(Liste de localisation de mots et d'éléments)
::::
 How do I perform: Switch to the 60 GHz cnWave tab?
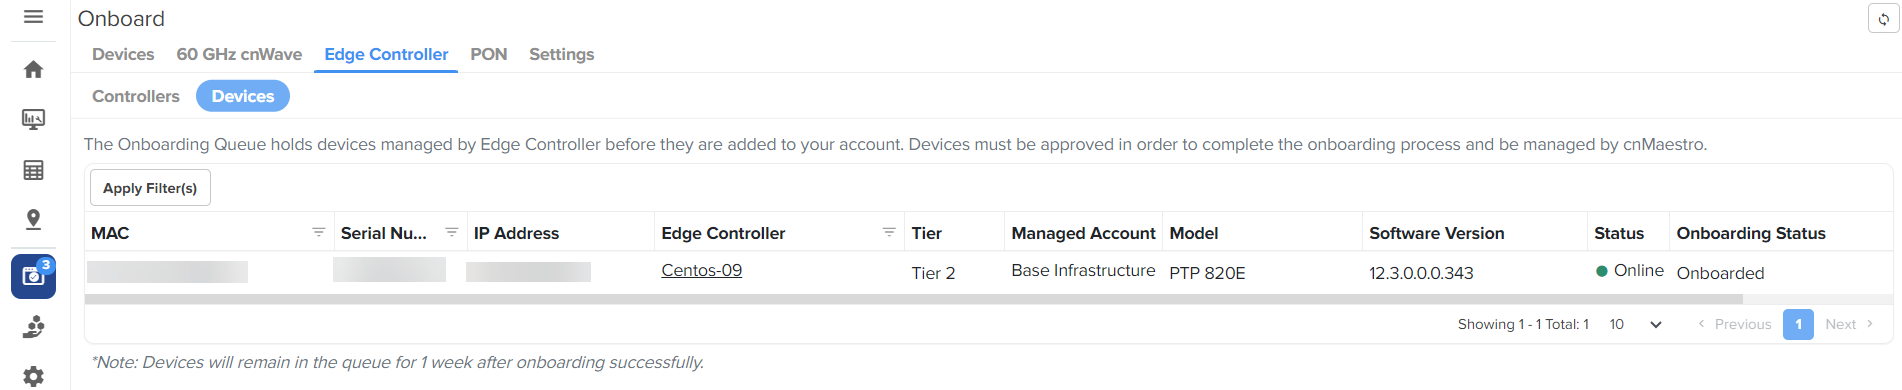pos(239,54)
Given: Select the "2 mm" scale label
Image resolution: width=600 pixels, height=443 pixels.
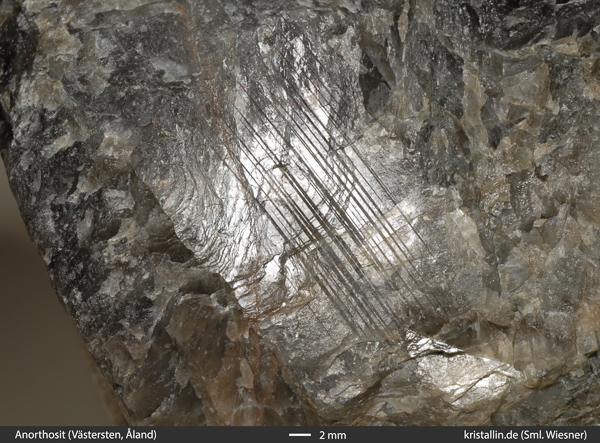Looking at the screenshot, I should pos(332,435).
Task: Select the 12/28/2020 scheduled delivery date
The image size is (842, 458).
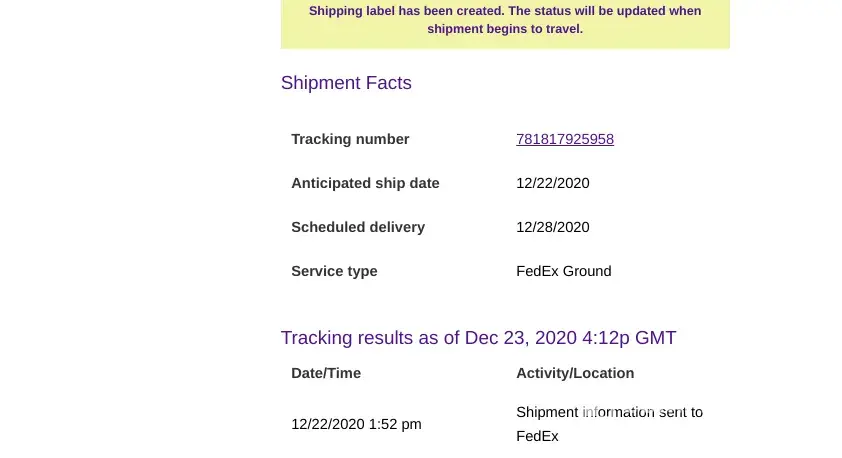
::::
**OBJECTIF DE L'EXERCICE**:
Pouvez-vous mettre à jour la liste, de la ligne contenant « Given: Select the » jusqu'à la fin, en remplaçant « scheduled » par « expected » sans rien changer d'autre et sans reprendre les images ?

**SOLUTION CI-DESSOUS**:
Given: Select the "2 mm" scale label
Image resolution: width=600 pixels, height=443 pixels.
Looking at the screenshot, I should pos(332,435).
Task: Select the 12/28/2020 expected delivery date
The image size is (842, 458).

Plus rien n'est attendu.